◆ **Record excerpts**
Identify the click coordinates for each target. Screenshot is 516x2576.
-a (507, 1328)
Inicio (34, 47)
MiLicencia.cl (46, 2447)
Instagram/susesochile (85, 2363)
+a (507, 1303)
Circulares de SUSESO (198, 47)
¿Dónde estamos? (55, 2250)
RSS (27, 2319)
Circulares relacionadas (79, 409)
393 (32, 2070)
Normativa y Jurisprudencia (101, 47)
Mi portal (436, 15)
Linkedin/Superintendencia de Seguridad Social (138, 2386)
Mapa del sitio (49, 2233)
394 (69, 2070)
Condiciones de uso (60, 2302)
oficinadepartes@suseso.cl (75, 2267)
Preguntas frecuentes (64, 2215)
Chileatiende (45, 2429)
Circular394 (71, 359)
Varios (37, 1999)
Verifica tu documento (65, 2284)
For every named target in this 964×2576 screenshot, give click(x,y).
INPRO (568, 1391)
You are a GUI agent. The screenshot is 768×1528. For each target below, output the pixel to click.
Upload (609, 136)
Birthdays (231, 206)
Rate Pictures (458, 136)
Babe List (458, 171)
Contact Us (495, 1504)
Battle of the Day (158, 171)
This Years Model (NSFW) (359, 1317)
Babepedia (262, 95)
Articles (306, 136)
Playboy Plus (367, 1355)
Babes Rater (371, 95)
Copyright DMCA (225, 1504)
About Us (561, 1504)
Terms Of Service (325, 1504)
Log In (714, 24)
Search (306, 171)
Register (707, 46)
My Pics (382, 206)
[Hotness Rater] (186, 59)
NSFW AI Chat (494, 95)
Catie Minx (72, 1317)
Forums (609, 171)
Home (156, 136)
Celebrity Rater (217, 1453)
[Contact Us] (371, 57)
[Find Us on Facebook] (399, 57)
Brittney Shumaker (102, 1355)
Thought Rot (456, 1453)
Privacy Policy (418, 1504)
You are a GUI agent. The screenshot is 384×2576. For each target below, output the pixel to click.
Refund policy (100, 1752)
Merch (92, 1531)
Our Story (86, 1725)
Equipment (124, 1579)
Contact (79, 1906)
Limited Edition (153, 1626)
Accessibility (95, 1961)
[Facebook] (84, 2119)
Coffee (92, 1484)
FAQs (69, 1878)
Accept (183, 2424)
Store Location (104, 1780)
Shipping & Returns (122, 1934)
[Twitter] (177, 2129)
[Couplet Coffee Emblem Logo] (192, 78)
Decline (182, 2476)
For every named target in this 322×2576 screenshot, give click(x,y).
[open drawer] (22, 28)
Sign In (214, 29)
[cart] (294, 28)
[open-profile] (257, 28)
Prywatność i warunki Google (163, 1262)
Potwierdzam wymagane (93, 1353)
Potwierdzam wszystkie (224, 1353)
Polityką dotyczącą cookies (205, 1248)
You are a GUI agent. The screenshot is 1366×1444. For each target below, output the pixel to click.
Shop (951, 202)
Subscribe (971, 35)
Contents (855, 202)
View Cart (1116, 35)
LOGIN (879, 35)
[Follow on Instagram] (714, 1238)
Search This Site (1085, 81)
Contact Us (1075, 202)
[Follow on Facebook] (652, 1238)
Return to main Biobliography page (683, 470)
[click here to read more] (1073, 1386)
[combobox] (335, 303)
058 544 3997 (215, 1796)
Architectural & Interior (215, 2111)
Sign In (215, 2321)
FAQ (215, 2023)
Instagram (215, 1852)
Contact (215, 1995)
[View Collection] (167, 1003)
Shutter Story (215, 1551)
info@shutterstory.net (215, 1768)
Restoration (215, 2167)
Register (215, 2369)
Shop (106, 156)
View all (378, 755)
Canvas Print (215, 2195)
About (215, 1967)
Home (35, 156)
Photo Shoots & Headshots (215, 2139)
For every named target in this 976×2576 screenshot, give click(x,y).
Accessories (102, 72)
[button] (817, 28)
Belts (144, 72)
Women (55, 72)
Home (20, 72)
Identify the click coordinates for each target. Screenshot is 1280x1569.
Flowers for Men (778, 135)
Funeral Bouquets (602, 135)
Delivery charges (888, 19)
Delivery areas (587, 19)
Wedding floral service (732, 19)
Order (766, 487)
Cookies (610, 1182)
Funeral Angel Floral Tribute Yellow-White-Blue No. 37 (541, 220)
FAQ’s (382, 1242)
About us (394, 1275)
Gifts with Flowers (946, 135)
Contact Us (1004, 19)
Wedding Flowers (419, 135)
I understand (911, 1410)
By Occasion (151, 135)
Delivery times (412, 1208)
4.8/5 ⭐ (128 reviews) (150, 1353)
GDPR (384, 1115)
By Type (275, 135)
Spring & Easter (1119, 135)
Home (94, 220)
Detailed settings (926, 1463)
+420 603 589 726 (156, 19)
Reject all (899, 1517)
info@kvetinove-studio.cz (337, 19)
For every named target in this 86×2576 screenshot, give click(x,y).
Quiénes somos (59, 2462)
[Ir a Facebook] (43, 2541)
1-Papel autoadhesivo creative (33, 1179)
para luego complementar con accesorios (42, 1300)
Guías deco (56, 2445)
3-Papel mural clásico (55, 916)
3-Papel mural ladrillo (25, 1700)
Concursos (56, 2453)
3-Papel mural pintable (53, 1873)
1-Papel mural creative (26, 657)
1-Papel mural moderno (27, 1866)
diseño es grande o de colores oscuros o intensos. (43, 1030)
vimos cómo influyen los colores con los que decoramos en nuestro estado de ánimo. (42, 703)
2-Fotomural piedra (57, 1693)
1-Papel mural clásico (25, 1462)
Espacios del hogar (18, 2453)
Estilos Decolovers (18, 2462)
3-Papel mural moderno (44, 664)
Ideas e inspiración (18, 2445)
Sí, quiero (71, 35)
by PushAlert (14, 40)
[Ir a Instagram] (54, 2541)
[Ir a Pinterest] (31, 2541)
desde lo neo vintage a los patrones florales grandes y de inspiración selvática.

◆ **Task prompt**
Working from the records above, write out verbatim only the lines from the line containing "Flowers for Men (778, 135)" through the line containing "[Ir a Facebook] (43, 2541)".

◆ **Solution for this task**
Flowers for Men (778, 135)
Funeral Bouquets (602, 135)
Delivery charges (888, 19)
Delivery areas (587, 19)
Wedding floral service (732, 19)
Order (766, 487)
Cookies (610, 1182)
Funeral Angel Floral Tribute Yellow-White-Blue No. 37 (541, 220)
FAQ’s (382, 1242)
About us (394, 1275)
Gifts with Flowers (946, 135)
Contact Us (1004, 19)
Wedding Flowers (419, 135)
I understand (911, 1410)
By Occasion (151, 135)
Delivery times (412, 1208)
4.8/5 ⭐ (128 reviews) (150, 1353)
GDPR (384, 1115)
By Type (275, 135)
Spring & Easter (1119, 135)
Home (94, 220)
Detailed settings (926, 1463)
+420 603 589 726 (156, 19)
Reject all (899, 1517)
info@kvetinove-studio.cz (337, 19)
For every named target in this 86×2576 screenshot, give click(x,y).
Quiénes somos (59, 2462)
[Ir a Facebook] (43, 2541)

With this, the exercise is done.